Project Stratum progress
Project Stratum, the Government’s plan to deliver Next Generation Access (NGA) broadband to almost 79,000 premises has moved a step closer to fruition after the conclusion of its public consultation process. The Department for the Economy (DfE) has since published their response to the consultation and an addendum to the response.
Project Stratum is a £165 million project, with £150 million of that intended funding arriving through the £1 billion confidence and supply deal struck between the DUP and Theresa May’s Conservative Party in 2017 and the extra £15 million coming from the Department of Agriculture, Environment and Rural Affairs. The return of the Assembly has somewhat muddied the waters in terms of this funding, with the £1 billion being transferred to the Executive as part of the New Decade, New Approach deal funding package.
Initially, £3 million of the £150 million had been included for capital allocation for 2019/20, but this has now been “reprofiled across the financial years to 2023/24” along with the remaining £147 million according to DfE. The Department says that they “fully expect the Executive to provide the funding for this project” and are “working on that basis”.
Ten per cent of Northern Ireland’s premises are currently without access to broadband speeds of 30 megabits per second (Mbps) and Project Stratum plans to connect these premises, dotted across 15,000 postcodes and predominantly in rural areas. The 90 per cent rate of connectivity to 30 Mbps broadband is below the UK Government’s target of 95 per cent, which was largely achieved in Britain in December 2017. Northern Ireland’s connectivity rate when the Project Stratum process was initiated in June 2018 was 88 per cent.
The public consultation process for Project Stratum ended in January 2019, with the Department receiving 1,149 responses from the public. DfE’s response and four annexes were published in December 2019. The result of the consultation was the reclassification of the number of premises per category, with premises broken into three: white (no NGA access); grey (one provider of NGA broadband in the area); and black (two or more NGA providers in the area).

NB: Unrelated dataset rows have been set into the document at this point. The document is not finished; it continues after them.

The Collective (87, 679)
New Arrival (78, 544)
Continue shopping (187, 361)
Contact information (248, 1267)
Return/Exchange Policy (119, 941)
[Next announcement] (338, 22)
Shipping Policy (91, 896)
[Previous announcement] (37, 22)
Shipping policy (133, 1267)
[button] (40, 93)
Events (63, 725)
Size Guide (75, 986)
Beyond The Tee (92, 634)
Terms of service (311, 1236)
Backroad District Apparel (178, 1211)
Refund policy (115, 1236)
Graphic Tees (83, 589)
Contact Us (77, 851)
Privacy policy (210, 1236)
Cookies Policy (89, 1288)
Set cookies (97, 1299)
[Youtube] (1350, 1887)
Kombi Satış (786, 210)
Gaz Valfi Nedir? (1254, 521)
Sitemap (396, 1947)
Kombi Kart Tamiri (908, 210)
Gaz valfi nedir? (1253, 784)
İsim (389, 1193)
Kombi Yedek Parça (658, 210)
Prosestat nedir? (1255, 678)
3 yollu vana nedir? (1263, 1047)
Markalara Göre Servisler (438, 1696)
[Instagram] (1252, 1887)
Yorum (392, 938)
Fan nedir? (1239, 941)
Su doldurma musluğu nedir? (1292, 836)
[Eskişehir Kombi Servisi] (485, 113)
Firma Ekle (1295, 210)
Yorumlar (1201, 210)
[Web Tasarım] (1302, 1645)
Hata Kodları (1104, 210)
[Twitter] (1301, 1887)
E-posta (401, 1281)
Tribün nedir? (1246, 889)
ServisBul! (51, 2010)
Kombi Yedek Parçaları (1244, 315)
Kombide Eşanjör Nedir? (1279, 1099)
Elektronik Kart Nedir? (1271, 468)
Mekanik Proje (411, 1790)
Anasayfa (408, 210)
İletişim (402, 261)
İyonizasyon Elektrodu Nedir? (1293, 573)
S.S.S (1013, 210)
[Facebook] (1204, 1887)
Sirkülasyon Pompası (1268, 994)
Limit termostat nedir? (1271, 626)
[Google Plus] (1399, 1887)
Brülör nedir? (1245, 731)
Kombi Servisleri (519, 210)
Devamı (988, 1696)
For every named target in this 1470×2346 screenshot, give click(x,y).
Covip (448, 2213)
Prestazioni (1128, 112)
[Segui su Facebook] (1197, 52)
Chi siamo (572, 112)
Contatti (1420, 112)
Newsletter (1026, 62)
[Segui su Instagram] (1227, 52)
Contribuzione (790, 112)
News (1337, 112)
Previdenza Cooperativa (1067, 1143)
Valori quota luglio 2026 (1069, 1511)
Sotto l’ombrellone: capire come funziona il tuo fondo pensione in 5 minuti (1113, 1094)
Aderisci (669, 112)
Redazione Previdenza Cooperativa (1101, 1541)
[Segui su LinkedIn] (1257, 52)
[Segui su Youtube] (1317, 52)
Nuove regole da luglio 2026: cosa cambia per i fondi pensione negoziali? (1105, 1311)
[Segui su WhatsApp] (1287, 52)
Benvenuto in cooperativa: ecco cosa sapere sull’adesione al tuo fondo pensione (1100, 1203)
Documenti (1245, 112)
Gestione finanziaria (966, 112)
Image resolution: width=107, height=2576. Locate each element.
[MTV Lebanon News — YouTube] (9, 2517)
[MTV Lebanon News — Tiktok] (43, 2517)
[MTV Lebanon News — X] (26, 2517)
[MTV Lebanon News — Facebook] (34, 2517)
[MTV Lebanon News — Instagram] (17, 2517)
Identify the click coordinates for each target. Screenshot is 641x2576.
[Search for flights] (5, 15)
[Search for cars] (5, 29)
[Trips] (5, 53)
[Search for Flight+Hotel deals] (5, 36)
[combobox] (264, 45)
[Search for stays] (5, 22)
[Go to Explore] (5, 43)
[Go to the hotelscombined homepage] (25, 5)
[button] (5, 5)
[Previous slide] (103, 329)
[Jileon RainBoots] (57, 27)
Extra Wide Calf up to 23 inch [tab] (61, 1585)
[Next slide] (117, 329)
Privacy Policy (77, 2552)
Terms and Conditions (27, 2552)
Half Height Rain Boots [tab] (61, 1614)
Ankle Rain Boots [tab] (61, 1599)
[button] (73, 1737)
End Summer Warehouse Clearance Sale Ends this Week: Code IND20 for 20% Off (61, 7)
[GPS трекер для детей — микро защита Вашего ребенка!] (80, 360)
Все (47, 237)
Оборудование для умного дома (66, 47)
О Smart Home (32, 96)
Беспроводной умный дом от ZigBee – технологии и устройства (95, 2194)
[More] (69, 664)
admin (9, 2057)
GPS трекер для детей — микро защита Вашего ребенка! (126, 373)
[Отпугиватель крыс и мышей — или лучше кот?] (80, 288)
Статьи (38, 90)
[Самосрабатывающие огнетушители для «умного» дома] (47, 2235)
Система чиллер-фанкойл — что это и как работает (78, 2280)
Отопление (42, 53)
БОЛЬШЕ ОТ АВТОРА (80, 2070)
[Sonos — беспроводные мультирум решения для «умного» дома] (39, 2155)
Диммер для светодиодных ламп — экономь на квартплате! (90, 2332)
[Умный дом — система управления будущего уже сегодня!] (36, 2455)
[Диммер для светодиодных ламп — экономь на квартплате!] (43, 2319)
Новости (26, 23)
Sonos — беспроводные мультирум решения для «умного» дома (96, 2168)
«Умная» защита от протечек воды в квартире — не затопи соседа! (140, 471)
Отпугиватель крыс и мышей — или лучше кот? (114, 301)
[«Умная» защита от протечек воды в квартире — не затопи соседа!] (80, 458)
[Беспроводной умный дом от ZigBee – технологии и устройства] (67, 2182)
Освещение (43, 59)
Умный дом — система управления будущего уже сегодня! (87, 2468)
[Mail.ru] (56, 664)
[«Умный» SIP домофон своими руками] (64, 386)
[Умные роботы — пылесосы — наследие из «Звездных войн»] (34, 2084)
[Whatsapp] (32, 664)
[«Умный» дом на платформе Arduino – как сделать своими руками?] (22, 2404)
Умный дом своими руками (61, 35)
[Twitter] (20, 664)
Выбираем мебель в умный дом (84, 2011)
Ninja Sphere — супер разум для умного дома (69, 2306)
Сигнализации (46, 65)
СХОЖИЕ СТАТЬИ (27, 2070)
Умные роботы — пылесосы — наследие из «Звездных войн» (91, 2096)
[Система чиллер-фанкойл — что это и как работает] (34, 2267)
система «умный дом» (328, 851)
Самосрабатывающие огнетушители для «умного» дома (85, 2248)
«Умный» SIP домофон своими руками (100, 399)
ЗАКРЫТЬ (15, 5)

The most notable and welcome change in the revision was a reduction in the number of white areas, both in terms of postcodes (from 15,226 to 15,104) and premises (100,448 to 97,140). There was also a reduction in the number of grey premises (from 414,762 to 411,223), but, curiously, an increase in grey postcodes (27,489 to 28,074). Black postcodes (13,523 to 13,769) and premises (330,015 to 334,317) both saw increases in their numbers.
Following the release of the results of the consultation, the DfE, following consultation with Ofcom’s Voluntary Code of Practice for Providing Broadband Speed Information, the numbers of premises connected by providers and under schemes such as the Rural Gigabit Connectivity and the Gigabit Broadband Voucher Scheme and the Land and Property Services records, reduced the number of white premises and postcodes again in an addendum to the public consultation response released in February 2020.
The Department released a new range of annexes, showing that the number of white premises had fallen by a further 18,290 to 78,750. DfE also published a list of postcodes where changes had occurred. The changes have pushed the deadline of the tendering process back to 5 May, with the contract award now expected in September 2020.
It doesn’t appear that there will be any resistance to the rolling out of the plan from the political point of view, with Economy Minister Diane Dodds MLA, Sinn Féin West Tyrone MP Órfhlaith Begley and Secretary of State for Northern Ireland Brandon Lewis MP having all repeated their commitment to the provision of rural broadband recently. Some concerns, however, have been expressed about the idea of Project Stratum as a rural broadband scheme and what exactly is meant by “rural” within the context of the plan. With the “white” map containing concentrations of markings in urban areas such as Magherafelt, Dungannon, Enniskillen, Lurgan and even parts of Belfast, it has been stressed that the investment must reach truly rural areas in order to meet its goals and transform the connectivity in these areas.
The prospect of price divergence has also been raised, with it being stressed by some politicians that the Government must ensure an “equality of treatment for rural dwellers”. As the private company awarded the tender will make up whatever funding is required after the £165 million of public funding, there are fears that premises in the most rural areas, where it will cost the implementing company more to connect premises to NGA broadband, will have to pay higher rates for their connections. Sinn Féin MLA John O’Dowd has said that price equality should be built into any tender agreement that is awarded and that the principle of recipients being charged the same prices be at the “heart of the process”.
Ofcom’s Connected Nations Report 2019 reported Northern Ireland to have a lower rural 30+ Mbps rate than England, Scotland and Wales, with just 68 per cent of rural premises able to access such speeds. With the procurement process now mid-tender, Northern Ireland has the opportunity to bridge that gap.